论文标题
使用端到端ASR的声学文本子字表示的音频到大量
Audio-to-Intent Using Acoustic-Textual Subword Representations from End-to-End ASR
论文作者
论文摘要
准确预测用户意图与设备上的语音助手(VA)互动(例如,在电话上)对于实现与VA的自然主义,引人入胜和以隐私为中心的互动至关重要。为此,我们提出了一种新颖的方法,可以直接从用端到端ASR模型获得的子字代币编码的声学和文本信息来预测用户的意图(用户与设备交谈)。 Modeling directly the subword tokens, compared to modeling of the phonemes and/or full words, has at least two advantages: (i) it provides a unique vocabulary representation, where each token has a semantic meaning, in contrast to the phoneme-level representations, (ii) each subword token has a reusable "sub"-word acoustic pattern (that can be used to construct multiple full words), resulting in a largely reduced词汇空间比全词的空间。要学习用于音频到自然分类的子字表示,我们提取:(i)来自E2E-ASR模型的声学信息,该模型为子字代币提供框架级别的CTC后验概率,以及(ii)从预先训练的连续袋中捕获子字样的语义含义的预训练的连续袋中的文本信息。我们方法的关键是它使用位置编码的概念将声学子词级的后词与文本信息结合在一起,以同时考虑多个ASR假设。我们表明,我们的方法为音频到大量的分类提供了更强大和更丰富的表示,并且非常准确,可以通过以99%的真实正率调用Smart Assistant,从而正确缓解93.3%的意外用户音频。

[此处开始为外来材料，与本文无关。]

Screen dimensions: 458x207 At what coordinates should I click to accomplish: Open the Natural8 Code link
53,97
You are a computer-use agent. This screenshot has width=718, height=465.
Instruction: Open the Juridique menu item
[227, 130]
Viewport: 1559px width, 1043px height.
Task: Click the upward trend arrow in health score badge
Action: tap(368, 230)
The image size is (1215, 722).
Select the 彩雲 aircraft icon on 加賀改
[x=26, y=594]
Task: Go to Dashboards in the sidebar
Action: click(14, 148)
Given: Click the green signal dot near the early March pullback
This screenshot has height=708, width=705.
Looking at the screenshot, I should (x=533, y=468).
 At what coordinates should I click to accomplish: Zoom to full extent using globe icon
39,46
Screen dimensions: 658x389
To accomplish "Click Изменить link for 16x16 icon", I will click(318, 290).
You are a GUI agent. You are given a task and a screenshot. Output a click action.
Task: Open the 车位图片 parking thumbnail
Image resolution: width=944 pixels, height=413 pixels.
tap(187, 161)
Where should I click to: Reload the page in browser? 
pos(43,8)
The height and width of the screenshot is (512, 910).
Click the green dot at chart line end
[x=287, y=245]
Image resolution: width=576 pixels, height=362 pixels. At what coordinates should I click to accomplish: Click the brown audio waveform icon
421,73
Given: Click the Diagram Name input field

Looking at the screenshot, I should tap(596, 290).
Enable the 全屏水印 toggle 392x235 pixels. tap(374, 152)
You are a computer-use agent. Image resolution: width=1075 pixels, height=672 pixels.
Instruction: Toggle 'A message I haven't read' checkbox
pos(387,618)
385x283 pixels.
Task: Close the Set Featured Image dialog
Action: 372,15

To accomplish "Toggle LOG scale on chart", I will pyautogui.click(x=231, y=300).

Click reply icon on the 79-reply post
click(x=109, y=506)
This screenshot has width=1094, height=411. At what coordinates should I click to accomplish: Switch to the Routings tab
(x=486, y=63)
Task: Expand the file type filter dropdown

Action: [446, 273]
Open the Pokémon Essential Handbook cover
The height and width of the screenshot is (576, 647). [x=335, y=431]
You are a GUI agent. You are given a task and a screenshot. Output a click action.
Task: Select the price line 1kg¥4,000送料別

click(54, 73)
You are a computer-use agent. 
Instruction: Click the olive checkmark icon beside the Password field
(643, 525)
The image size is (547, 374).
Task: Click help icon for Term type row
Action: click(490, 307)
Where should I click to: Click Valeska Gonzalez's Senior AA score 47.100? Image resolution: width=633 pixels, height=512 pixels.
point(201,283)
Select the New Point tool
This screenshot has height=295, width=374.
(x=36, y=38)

Accurate prediction of the user intent to interact with a voice assistant (VA) on a device (e.g. on the phone) is critical for achieving naturalistic, engaging, and privacy-centric interactions with the VA. To this end, we present a novel approach to predict the user's intent (the user speaking to the device or not) directly from acoustic and textual information encoded at subword tokens which are obtained via an end-to-end ASR model. Modeling directly the subword tokens, compared to modeling of the phonemes and/or full words, has at least two advantages: (i) it provides a unique vocabulary representation, where each token has a semantic meaning, in contrast to the phoneme-level representations, (ii) each subword token has a reusable "sub"-word acoustic pattern (that can be used to construct multiple full words), resulting in a largely reduced vocabulary space than of the full words. To learn the subword representations for the audio-to-intent classification, we extract: (i) acoustic information from an E2E-ASR model, which provides frame-level CTC posterior probabilities for the subword tokens, and (ii) textual information from a pre-trained continuous bag-of-words model capturing the semantic meaning of the subword tokens. The key to our approach is the way it combines acoustic subword-level posteriors with text information using the notion of positional-encoding in order to account for multiple ASR hypotheses simultaneously. We show that our approach provides more robust and richer representations for audio-to-intent classification, and is highly accurate with correctly mitigating 93.3% of unintended user audio from invoking the smart assistant at 99% true positive rate.